The development of the biochemical process of photosynthesis is one of nature's most important events, but how did it actually happen? This is a question that molecular biology has first posed, and now perhaps answered.

"The process of photosynthesis is a very complex set of interdependent metabolic pathways," said Robert Blankenship, professor of biochemistry at Arizona State University. "How it could have evolved is a bit mysterious."

Photosynthesis is one of the most important chemical processes ever developed by life -- a chemical process that transforms sunlight into chemical energy, ultimately powering virtually all the living things and allowing them to dominate the earth. The evolution of aerobic photosynthesis in bacteria is also the most likely reason for the development of an oxygen-rich atmosphere that transformed the chemistry of the Earth billions of years ago, further triggering the evolution of complex life.

After decades of research, biochemists now understand that this critical biological process depends on some very elaborate and rapid chemistry involving a series of enormously large and complex molecules - a set of complex molecular systems all working together.

"We know that the process evolved in bacteria, probably before 2.5 billion years ago , but the history of photosynthesis's development is very hard to trace," said Blankenship. "There's a bewildering diversity of photosynthetic microorganisms out there that use clearly related, but somewhat different processes. They have some common threads tying them together, but it has never been clear how they relate to each other and how the process of photosynthesis started, how it developed, and how we actually wind up with two photosystems working together in more complex photosynthetic organisms."

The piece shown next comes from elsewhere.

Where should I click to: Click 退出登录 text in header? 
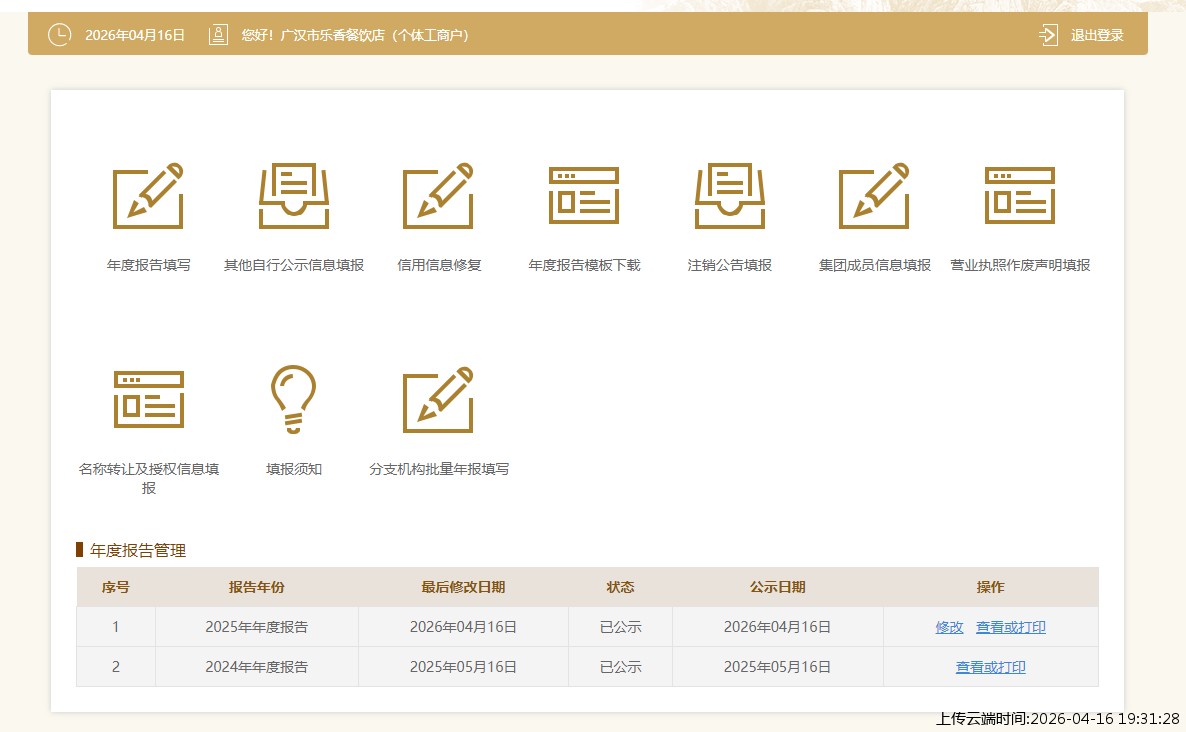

In a paper forthcoming in the November 22 issue of the journal Science, Blankenship and colleagues partially unravel this mystery through an analysis of the genomes of five bacteria representing the basic groups of photosynthetic bacteria and the complete range of known photosynthetic processes. The paper is co-authored by ASU doctoral student Jason Raymond, Olga Zhazybayeva and J. Peter Gogarten of the University of Connecticut at Storrs, and Sveta Y. Gerdes of Integrated Genomics in Chicago, Illinois.